Normally, I'm one of those people who go into a cold lake, one inch at a time, so it doesn't hurt so bad, but I knew if I wanted fast results, I was going to have to jump in all at once. So I put in "Plyometrics", and first thing the instructor says is how this is the hardest workout. No turning back now. Ten minutes later, I thought I would pass out...and that was just the warm-up! Well, I jumped, kicked, squatted and lunged for the next 30 minutes. Don't be proud of me just yet, the workout was 52 minutes, I lasted through half of it before my face felt ready to explode. I didn't know how many shades of red my face made, but I discovered that night it can go all the way up the color palatte to crimson.

That was 3 days ago...today I've finally been able to walk up the stairs without the use of the handrail. When people at work would ask me what's wrong, all I had to say was P90X, and I would get sympathy. I really didn't know what I was getting in to...

...but now I do. And i've come to the conclusion...

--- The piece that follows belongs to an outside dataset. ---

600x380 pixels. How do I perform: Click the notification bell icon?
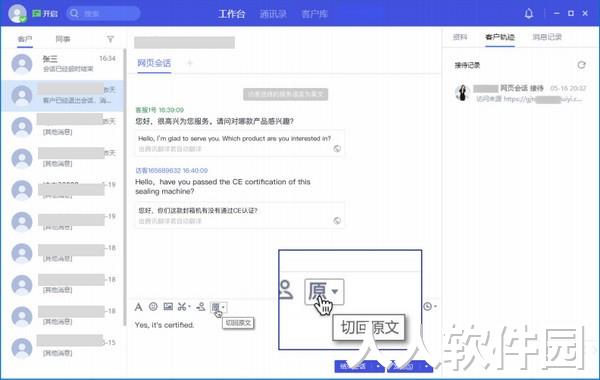pyautogui.click(x=528, y=14)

...inch by inch is much more sinch. Besides, it's not warm enough yet to jump in any lake.

Saturday, April 3, 2010

Silence of the Moths

So, a friend of mine (which shall remain anonymous, due to the sensitive nature of her feelings, and the embarrassing lack of kitchen hygiene) had a moth infestation a couple of months ago. Not the big, creepy, silence of the lambs kind of moths, just kinda cute, baby moths. They were small enough, and still slow enough, that she could catch them in her hands, and depending on her mood at the moment, either released them to freedom outside, or would drown them in the sink. The problem was, as soon as she got rid of one, two more would show up. Killing 10 in one day, 20 the next. What the heck! It's cold, aren't moths supposed to hibernate, or fly south for the winter? Where were they coming from?
Well, they obviously were coming from the kitchen. That's where all the captures and killings were taking place. Were they drawn to the paint color in the kitchen? Or the wonderful smells? (My friend is an excellent cook) Finally, she came to the conclusion that a moth must have laid her eggs somewhere in the kitchen, and her babies were now just hatching. A pretty gross thing to think about. In due time, they were all exterminated, and the kitchen became once more, a moth free zone.
Well, a couple of weeks ago, they returned. Slowly at first, just one or two, which quickly became again, 10 or 20. One day her daughter came to visit, and noticing the unusual choice of pets, asked my friend about them. When she told them how they wouldn't go away and kept coming back, her daughter, who was either wise or paid attention in science class, said "Mom, those aren't moths, those are weevils". What? She was sure her daughter was mistaken. Weevils are creepy little worm things that live in wheat and expired mac-n-cheese. Sometimes they unexpectedly appear in hot cocoa, making the drinker think they were marshmallows that didn't melt, until they realized that marshmallows don't crunch (yeah, really happened). But they don't fly around pretending to be moths. However, the very idea that they possibly could be, prompted my friend to do a little spring kitchen cleaning, starting with the cupboards.
She started with the bottom shelf where she stores her wheat and rice, all clear. No signs of life. Same with the pasta shelf and cookie and cracker shelf. She was feeling pretty confident by the time she got to the spice shelf. But since she was in the zone, she cleaned out, threw out, lined up and organized. Maybe the weevil scare was a blessing in disguise. Five shelves down, one to go. The baking shelf. Surely there would be no weevils among the powdered and brown sugars, the cocoa and chocolate chips. Marshmallows and nuts...what the crap?! What is in the nuts? WEEVILS! Gross! Creeping...slugging...sluffing...hatching...flying weevils!

Is your skin crawling yet? Mine was.

Needless to say, her top shelf is completely clean...of everything! No more weevils, no more moths, no more food.

P.S...Don't be asking me to bake you any chocolate chips cookies any time soon. I seem to be lacking a few key ingredients.